Although Russell Westbrook is gradually becoming a better point guard, his growth on the defensive end impresses me most.
Sure, he suffers the occasional assignment lapse, but he's worked over the last month to clean those up. What's most striking is his rapid improvement at being an efficient thief.
Teammate Nick Collison explained to Thunder Rumblings that Westbrook is trying primarily to stay in front of the ball-handler and make smarter steal attempts:
Steals are good, but him staying in front of the ball better than he has is more important to our defense. He’s fighting over screens. When he’s really good at the point of the ball, it makes such a difference. It’s not just him, but whoever’s guarding the ball it makes such a difference when you don’t have to help.
Westbrook is snatching a career-high 2.1 steals per game, and his gambles aren't compromising the team defense as much anymore: yet another reason why Oklahoma City is such a strong all-around unit.
Blake Griffin's development has been masked by the Los Angeles Clippers' depth, and much of his progression is the kind of stuff that doesn't show up in the box score.
Conventional stat sheets don't track "left-handed baby-hooks," "transition ball-handling" or "leadership and communication on defense."
Griffin has improved in all those areas, plus jump-shooting, and thus the Clippers are one of the most uncontainable teams in the Association.
He's seeing fewer minutes per contest to make room for DeAndre Jordan, but he's still the leader of the frontcourt and the No. 1 wide receiver for Chris Paul.
Griffin's evolution is inspiring for Clipper followers, but it won't be truly appreciated league-wide unless Los Angeles makes a deep run in the playoffs.
There were some stretches in 2011-12 when James Harden was asked to take over the Oklahoma City offense.
Now that he's the top dog in Houston, he's asked to do it on a nightly basis. Fortunately for head coach Kevin McHale, Harden has adapted quickly and is showing superb development as a featured scorer.
You know you're a blossoming star when the increase in production drastically exceeds the increase in playing time. Harden is seeing just 18 percent more court time per game, but he has increased his scoring by 37 percent, assists by 31 percent and steals by 47 percent.

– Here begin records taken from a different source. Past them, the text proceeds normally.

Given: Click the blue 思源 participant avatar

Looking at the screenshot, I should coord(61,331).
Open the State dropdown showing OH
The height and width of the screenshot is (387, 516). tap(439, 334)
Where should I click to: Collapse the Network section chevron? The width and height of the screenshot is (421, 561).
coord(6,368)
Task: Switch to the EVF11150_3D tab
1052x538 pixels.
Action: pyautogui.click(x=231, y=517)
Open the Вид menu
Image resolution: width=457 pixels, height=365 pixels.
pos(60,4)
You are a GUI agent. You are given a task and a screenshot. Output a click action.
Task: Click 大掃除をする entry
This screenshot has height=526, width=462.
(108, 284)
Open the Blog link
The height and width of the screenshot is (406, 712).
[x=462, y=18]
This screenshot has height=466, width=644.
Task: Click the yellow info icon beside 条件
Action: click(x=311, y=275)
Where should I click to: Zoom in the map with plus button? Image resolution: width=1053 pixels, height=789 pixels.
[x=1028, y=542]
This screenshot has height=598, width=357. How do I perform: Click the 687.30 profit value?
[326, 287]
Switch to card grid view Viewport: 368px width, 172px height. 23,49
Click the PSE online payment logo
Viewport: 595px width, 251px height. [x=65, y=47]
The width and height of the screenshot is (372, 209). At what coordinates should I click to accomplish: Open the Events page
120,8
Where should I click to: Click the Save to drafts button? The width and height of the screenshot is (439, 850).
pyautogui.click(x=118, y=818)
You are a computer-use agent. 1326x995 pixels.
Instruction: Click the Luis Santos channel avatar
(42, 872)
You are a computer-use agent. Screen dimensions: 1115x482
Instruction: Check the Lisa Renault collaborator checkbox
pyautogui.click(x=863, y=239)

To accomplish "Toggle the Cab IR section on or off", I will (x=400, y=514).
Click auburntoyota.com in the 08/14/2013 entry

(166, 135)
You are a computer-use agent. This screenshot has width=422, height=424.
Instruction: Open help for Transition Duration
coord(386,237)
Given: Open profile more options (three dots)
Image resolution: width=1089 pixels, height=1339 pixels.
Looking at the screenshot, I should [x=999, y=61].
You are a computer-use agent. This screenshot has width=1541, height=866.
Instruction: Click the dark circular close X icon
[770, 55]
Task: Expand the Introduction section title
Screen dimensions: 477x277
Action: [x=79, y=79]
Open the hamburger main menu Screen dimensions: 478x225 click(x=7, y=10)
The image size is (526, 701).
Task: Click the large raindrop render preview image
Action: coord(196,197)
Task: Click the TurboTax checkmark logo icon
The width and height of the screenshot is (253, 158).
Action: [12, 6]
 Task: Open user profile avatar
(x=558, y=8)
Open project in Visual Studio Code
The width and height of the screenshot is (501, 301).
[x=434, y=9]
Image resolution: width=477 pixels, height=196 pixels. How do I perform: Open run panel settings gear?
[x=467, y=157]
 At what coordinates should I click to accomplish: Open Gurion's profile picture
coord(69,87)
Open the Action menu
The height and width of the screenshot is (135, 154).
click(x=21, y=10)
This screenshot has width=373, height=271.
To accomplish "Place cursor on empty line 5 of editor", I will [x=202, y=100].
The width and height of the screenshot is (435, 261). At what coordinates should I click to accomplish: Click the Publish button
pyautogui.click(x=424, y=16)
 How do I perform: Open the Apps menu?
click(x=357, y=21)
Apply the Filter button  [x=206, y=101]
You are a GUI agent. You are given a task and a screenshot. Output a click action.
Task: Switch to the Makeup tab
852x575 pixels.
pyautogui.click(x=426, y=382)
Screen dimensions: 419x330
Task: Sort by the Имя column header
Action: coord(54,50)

Harden has almost seamlessly transitioned from being a pressureless support player to a franchise-leading superstar. And the progress is far from over.
Not bad for a 23-year-old.
LeBron James' attack has evolved because he's making better decisions.
The Miami Heat aren't a deep bunch, so every possession counts. King James is ensuring that every touch he gets is as effective as possible.
He's more calculated in his approach and more refined in his shot selection, both inside and out. LeBron is picking the right times to operate in the post, and he's a more dangerous outside shooter.
Not convinced that he's actually improving? Look no further than his career-best field-goal percentage (54 percent), three-point percentage (42 percent) and turnovers per game (2.9).
Erik Spoelstra asks so much of James every night, and LeBron's most productive season might not even result in a repeat title. But his continued evolution will certainly give Miami a fighting chance.
Rajon Rondo's game hasn't changed monumentally in recent months, but there's one area where he's showing increased involvement as this season unfolds.
He's becoming a more assertive scorer, both as a shooter and a slasher. He's gradually realizing how much this Boston Celtics outfit needs him to score in the wake of Ray Allen's departure.
Boston's Big Three was broken up over the summer when shooting guard Ray Allen signed with the Miami Heat, and Rondo realized it was his time to step up and in for his former teammate. What has resulted is intelligent, and non-hesitant, shot selection...
According to ESPN.com, Rondo's shot attempts per game have gone up each month so far this season (10.8 in November, 11.3 in December and 13.0 in January). What will his average be at season's end?